*Your assignment*: Take the line that contains "Uncheck Resumido por Cliente checkbox" and each one after it through the last line below, and retype them exactly. Leave out the pictures.

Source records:
::::::::::

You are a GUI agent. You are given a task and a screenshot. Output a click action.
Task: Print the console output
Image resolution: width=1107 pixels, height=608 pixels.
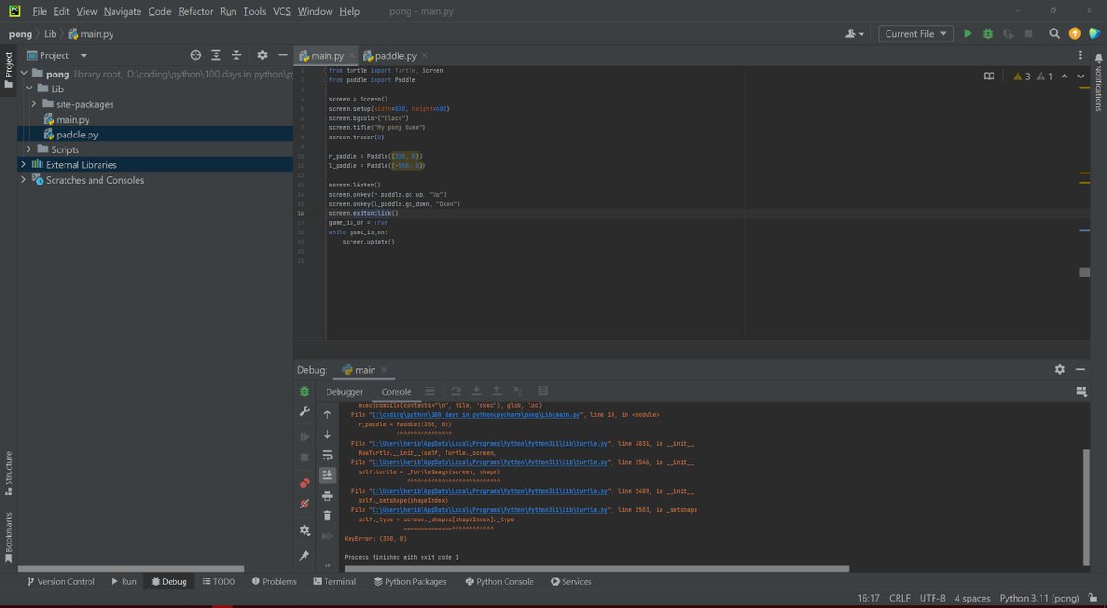[327, 495]
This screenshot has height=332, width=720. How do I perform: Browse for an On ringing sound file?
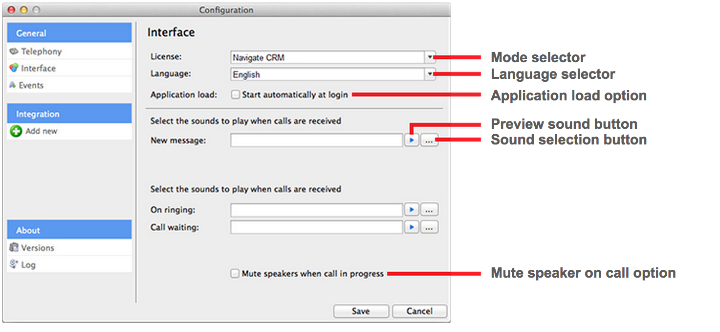tap(429, 210)
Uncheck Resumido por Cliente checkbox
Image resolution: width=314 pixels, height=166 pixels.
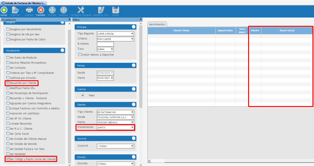8,83
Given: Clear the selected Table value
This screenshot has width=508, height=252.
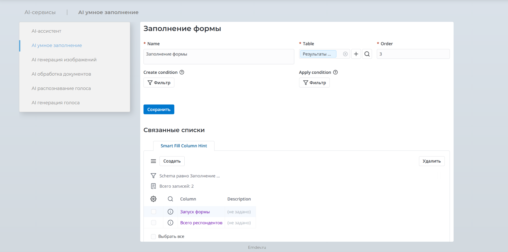Looking at the screenshot, I should [345, 54].
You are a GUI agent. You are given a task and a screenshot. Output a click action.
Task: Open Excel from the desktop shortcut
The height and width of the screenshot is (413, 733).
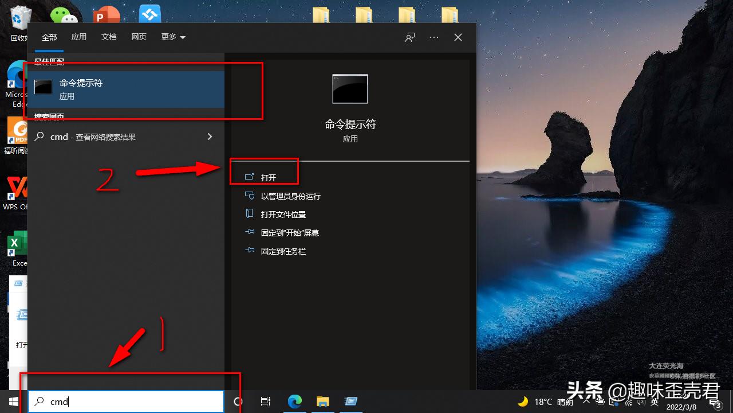[15, 244]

::::::::::

*Response to this task*:
Uncheck Resumido por Cliente checkbox
Image resolution: width=314 pixels, height=166 pixels.
8,83
Given: Clear the selected Table value
This screenshot has width=508, height=252.
Looking at the screenshot, I should [345, 54].
You are a GUI agent. You are given a task and a screenshot. Output a click action.
Task: Open Excel from the desktop shortcut
The height and width of the screenshot is (413, 733).
[15, 244]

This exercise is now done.